Within the entries below, the lines from the one with "Screen dimensions: 800x470" through the one with "Task: Deselect 'intelligence" are to be set down exactly, both ends kept.

**Extracted information**
++++

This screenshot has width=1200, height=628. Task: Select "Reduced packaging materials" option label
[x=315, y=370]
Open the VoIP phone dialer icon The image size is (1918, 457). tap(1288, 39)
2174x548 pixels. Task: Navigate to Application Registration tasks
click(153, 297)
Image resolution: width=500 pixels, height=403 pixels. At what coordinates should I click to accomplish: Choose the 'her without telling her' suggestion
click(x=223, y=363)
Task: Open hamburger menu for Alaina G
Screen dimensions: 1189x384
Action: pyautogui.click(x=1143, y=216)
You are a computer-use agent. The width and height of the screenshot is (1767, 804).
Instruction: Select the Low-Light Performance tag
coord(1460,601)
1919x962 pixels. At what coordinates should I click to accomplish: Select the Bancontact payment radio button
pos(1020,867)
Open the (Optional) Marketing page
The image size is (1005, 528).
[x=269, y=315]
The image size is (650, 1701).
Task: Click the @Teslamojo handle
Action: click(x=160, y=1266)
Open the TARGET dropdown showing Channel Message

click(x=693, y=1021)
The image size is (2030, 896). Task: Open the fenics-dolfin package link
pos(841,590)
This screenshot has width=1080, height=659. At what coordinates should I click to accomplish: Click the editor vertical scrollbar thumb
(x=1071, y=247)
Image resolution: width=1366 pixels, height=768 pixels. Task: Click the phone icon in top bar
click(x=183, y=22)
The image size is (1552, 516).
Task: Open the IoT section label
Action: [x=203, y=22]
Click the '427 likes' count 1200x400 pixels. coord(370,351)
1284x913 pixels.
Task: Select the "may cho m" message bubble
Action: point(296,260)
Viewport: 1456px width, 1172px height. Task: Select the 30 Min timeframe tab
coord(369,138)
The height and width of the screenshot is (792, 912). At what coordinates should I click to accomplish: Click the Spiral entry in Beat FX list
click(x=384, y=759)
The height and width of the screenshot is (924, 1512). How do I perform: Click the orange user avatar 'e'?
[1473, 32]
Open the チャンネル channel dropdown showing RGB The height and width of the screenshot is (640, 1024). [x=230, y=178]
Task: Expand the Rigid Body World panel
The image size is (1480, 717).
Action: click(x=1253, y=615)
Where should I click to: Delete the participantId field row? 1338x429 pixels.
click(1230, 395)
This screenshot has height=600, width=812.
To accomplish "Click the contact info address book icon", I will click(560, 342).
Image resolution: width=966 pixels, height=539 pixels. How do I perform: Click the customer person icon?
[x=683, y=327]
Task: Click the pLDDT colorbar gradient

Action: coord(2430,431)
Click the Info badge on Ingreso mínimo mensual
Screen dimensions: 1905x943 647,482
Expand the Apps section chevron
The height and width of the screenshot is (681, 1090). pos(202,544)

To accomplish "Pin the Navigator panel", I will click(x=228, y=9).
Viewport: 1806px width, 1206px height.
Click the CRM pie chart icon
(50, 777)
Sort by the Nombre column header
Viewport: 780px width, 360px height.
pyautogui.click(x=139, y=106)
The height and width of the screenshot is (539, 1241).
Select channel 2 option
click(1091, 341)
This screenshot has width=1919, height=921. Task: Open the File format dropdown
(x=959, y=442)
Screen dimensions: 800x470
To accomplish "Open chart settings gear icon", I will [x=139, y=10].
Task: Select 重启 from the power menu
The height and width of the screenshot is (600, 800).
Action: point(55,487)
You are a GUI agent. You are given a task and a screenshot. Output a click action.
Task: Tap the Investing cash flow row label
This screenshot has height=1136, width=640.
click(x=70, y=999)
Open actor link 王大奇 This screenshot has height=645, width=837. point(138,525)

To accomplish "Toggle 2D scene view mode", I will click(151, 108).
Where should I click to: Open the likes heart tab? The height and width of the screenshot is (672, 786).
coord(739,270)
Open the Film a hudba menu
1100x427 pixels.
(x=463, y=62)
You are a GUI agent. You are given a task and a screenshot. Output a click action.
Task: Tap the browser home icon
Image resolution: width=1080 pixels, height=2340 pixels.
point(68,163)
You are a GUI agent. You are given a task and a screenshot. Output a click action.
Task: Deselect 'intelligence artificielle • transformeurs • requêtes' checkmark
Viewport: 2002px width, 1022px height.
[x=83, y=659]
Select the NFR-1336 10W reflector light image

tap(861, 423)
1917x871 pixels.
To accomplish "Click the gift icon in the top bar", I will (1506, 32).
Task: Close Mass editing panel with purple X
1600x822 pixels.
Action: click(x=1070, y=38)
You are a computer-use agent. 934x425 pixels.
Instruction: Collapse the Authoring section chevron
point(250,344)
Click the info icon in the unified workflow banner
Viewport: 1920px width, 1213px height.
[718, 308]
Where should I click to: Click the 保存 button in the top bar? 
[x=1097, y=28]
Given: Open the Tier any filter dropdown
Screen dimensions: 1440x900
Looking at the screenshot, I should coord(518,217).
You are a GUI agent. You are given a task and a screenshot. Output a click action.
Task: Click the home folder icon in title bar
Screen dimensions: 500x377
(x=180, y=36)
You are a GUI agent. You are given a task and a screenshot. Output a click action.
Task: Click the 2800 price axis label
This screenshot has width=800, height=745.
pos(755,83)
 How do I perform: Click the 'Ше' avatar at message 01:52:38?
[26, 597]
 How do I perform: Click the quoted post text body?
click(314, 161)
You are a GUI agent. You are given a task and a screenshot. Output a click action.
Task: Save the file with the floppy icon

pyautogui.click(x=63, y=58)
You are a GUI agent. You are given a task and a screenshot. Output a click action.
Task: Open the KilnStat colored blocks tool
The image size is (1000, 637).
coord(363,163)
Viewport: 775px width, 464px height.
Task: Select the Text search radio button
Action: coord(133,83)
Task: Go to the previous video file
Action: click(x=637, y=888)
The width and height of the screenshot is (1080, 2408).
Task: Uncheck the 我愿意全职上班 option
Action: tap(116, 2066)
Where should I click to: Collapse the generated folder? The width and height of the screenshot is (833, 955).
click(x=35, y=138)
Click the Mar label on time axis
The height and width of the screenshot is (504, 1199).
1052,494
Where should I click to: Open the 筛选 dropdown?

++++

**Response below**
Screen dimensions: 800x470
To accomplish "Open chart settings gear icon", I will [x=139, y=10].
Task: Select 重启 from the power menu
The height and width of the screenshot is (600, 800).
Action: point(55,487)
You are a GUI agent. You are given a task and a screenshot. Output a click action.
Task: Tap the Investing cash flow row label
This screenshot has height=1136, width=640.
click(x=70, y=999)
Open actor link 王大奇 This screenshot has height=645, width=837. point(138,525)

To accomplish "Toggle 2D scene view mode", I will click(151, 108).
Where should I click to: Open the likes heart tab? The height and width of the screenshot is (672, 786).
coord(739,270)
Open the Film a hudba menu
1100x427 pixels.
(x=463, y=62)
You are a GUI agent. You are given a task and a screenshot. Output a click action.
Task: Tap the browser home icon
Image resolution: width=1080 pixels, height=2340 pixels.
point(68,163)
You are a GUI agent. You are given a task and a screenshot. Output a click action.
Task: Deselect 'intelligence artificielle • transformeurs • requêtes' checkmark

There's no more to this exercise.